[7.] English Translations[[9]]

[[9]] For a complete list of these, also of magazine articles, etc., relating to the Nibelungenlied, see F. E. Sandbach, The Nibelungenlied and Gudrun in England and America, London, 1903.

Early in last century interest in the Nibelungenlied began to manifest itself in England. A synopsis of it, with metrical translation of several strophes, appeared in the year 1814 in Weber, Jamieson and Scott's "Illustrations of Northern Antiquities" (London and Edinburgh), in which, according to Lockhart, Sir Walter Scott's hand may perhaps be seen. Carlyle, laboring as a pioneer to spread a knowledge of German literature in England, contributed to the Westminster Review in 1831 his well-known essay on the Nibelungenlied which, though containing an additional mass of rather ill-arranged matter and now antiquated in many particulars, is still well worth reading for its enthusiastic account of the epic itself in the genuine style of the author. Carlyle here reproduces in metrical form a few strophes. He has said elsewhere that one of his ambitions was to make a complete English version of the poem. Since then an endless number of accounts of it, chiefly worthless, has appeared in magazines and elsewhere. The first attempt at a complete metrical translation was made in 1848 by Jonathan Birch, who however only reproduces Lachmann's twenty lieder, with some fifty-one strophes added on his own account. His version of the first strophe runs thus:

Legends of by-gone times reveal wonders and prodigies,
Of heroes worthy endless fame,—of matchless braveries,—
Of jubilees and festal sports,—of tears and sorrows great,—
And knights who daring combats fought:—the like I now relate.
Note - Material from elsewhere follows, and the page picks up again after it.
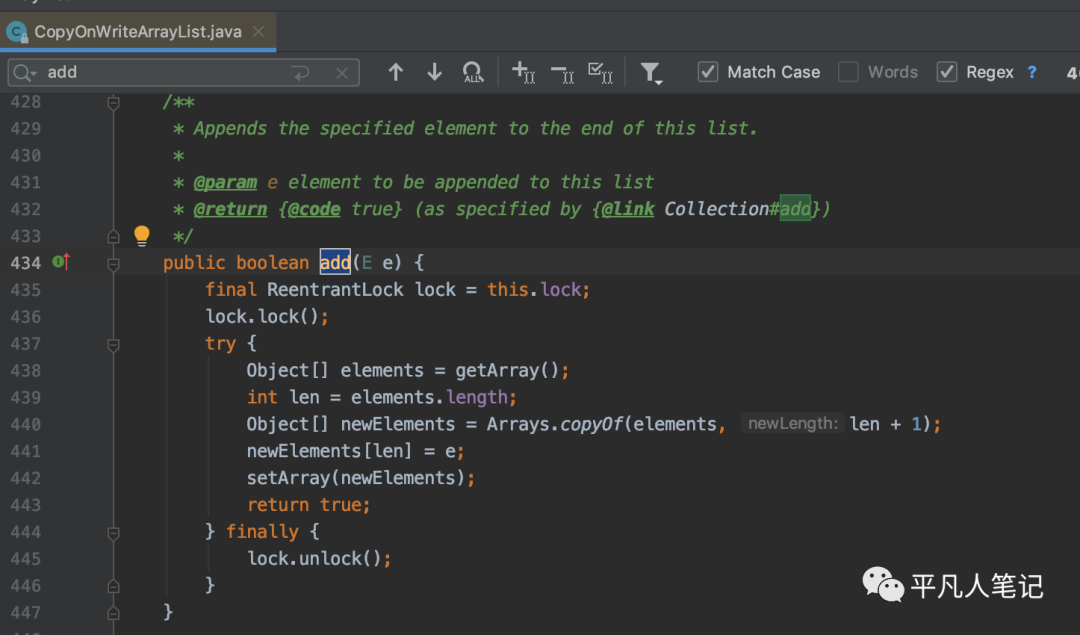Clear the search field text

[x=341, y=73]
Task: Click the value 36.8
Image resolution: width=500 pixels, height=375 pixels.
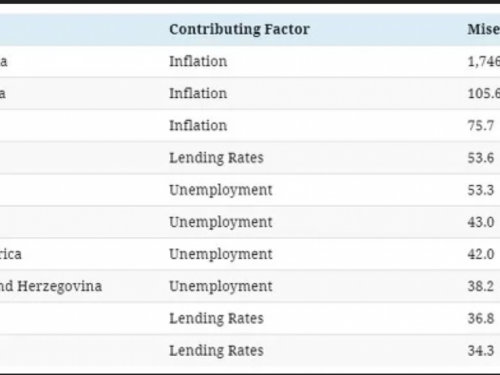Action: [x=481, y=318]
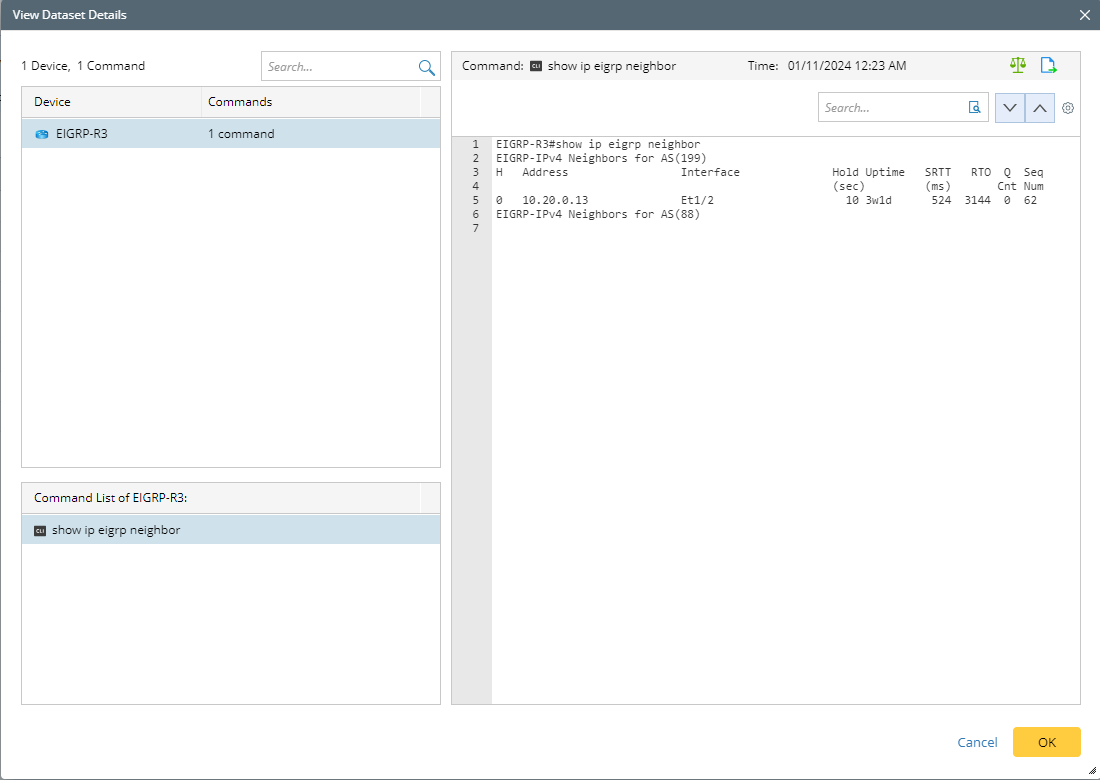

In 1850 appeared William Nansom Lettsom's translation of the whole poem according to Braunfels' edition, with the opening strophe turned as follows:

In stories of our fathers high marvels we are told
Of champions well approved in perils manifold.
Of feasts and merry meetings, of weeping and of wail,
And deeds of gallant daring I'll tell you in my tale.

The next metrical rendering is that by A. G. Foster-Barham in the year 1887. His first strophe reads:

Many a wondrous story have the tales of old,
Of feats of knightly glory, and of the Heroes bold,
Of the delights of feasting, of weeping and of wail,
Of noble deeds of daring; you may list strange things in my tale.

In the year 1898 follows still another, by Alice Horton (edited by E. Bell). This latest translation is based on Bartsch's text of MS. B, and is prefaced by Carlyle's essay. First strophe:

To us, in olden legends, / is many a marvel told
Of praise-deserving heroes, / of labours manifold,
Of weeping and of wailing, / of joy and festival;
Of bold knights' battling shall you / now hear a wondrous tale.